*SET TASK*.
Rewrite all the items below, changing each "Instruction" to "Command" and leaving everything else untouched.

________________________________________

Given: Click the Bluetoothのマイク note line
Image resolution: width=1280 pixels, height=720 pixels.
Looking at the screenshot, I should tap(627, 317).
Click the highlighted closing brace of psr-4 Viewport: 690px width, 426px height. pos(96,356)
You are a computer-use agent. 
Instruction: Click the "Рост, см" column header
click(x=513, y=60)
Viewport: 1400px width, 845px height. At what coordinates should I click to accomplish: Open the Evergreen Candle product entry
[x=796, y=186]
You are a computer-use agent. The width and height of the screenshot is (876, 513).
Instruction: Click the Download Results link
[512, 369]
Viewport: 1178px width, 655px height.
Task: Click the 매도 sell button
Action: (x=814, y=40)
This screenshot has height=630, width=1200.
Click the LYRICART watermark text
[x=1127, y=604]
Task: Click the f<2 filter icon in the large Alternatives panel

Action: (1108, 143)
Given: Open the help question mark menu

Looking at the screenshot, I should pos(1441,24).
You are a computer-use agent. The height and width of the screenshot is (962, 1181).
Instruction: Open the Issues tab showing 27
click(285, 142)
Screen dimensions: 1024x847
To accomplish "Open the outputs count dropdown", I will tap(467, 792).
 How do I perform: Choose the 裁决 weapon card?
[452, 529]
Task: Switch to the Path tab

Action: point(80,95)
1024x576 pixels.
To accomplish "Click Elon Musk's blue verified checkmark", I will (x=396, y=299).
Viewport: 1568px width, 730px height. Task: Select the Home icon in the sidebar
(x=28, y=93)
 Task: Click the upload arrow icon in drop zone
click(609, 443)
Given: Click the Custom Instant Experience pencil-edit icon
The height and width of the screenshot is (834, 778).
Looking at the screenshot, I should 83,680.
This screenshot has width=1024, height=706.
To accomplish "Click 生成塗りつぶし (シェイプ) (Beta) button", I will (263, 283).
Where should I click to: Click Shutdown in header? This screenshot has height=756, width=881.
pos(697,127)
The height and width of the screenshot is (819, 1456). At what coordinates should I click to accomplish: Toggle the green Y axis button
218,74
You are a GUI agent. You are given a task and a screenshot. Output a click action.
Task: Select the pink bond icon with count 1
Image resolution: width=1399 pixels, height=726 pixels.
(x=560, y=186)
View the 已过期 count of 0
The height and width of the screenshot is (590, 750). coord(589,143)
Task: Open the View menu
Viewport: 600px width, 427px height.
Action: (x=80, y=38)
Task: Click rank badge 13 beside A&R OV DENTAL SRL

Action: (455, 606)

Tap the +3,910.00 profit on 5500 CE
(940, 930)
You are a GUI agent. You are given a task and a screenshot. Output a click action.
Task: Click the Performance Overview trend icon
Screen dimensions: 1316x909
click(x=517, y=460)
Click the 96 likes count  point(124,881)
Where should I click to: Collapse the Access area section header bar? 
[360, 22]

________________________________________

*RESULT OF THIS EXERCISE*.
Given: Click the Bluetoothのマイク note line
Image resolution: width=1280 pixels, height=720 pixels.
Looking at the screenshot, I should tap(627, 317).
Click the highlighted closing brace of psr-4 Viewport: 690px width, 426px height. pos(96,356)
You are a computer-use agent. 
Command: Click the "Рост, см" column header
click(x=513, y=60)
Viewport: 1400px width, 845px height. At what coordinates should I click to accomplish: Open the Evergreen Candle product entry
[x=796, y=186]
You are a computer-use agent. The width and height of the screenshot is (876, 513).
Command: Click the Download Results link
[512, 369]
Viewport: 1178px width, 655px height.
Task: Click the 매도 sell button
Action: (x=814, y=40)
This screenshot has height=630, width=1200.
Click the LYRICART watermark text
[x=1127, y=604]
Task: Click the f<2 filter icon in the large Alternatives panel

Action: (1108, 143)
Given: Open the help question mark menu

Looking at the screenshot, I should pos(1441,24).
You are a computer-use agent. The height and width of the screenshot is (962, 1181).
Command: Open the Issues tab showing 27
click(285, 142)
Screen dimensions: 1024x847
To accomplish "Open the outputs count dropdown", I will tap(467, 792).
 How do I perform: Choose the 裁决 weapon card?
[452, 529]
Task: Switch to the Path tab

Action: point(80,95)
1024x576 pixels.
To accomplish "Click Elon Musk's blue verified checkmark", I will (x=396, y=299).
Viewport: 1568px width, 730px height. Task: Select the Home icon in the sidebar
(x=28, y=93)
 Task: Click the upload arrow icon in drop zone
click(609, 443)
Given: Click the Custom Instant Experience pencil-edit icon
The height and width of the screenshot is (834, 778).
Looking at the screenshot, I should 83,680.
This screenshot has width=1024, height=706.
To accomplish "Click 生成塗りつぶし (シェイプ) (Beta) button", I will (263, 283).
Where should I click to: Click Shutdown in header? This screenshot has height=756, width=881.
pos(697,127)
The height and width of the screenshot is (819, 1456). At what coordinates should I click to accomplish: Toggle the green Y axis button
218,74
You are a GUI agent. You are given a task and a screenshot. Output a click action.
Task: Select the pink bond icon with count 1
Image resolution: width=1399 pixels, height=726 pixels.
(x=560, y=186)
View the 已过期 count of 0
The height and width of the screenshot is (590, 750). coord(589,143)
Task: Open the View menu
Viewport: 600px width, 427px height.
Action: (x=80, y=38)
Task: Click rank badge 13 beside A&R OV DENTAL SRL

Action: (455, 606)

Tap the +3,910.00 profit on 5500 CE
(940, 930)
You are a GUI agent. You are given a task and a screenshot. Output a click action.
Task: Click the Performance Overview trend icon
Screen dimensions: 1316x909
click(x=517, y=460)
Click the 96 likes count  point(124,881)
Where should I click to: Collapse the Access area section header bar? 
[360, 22]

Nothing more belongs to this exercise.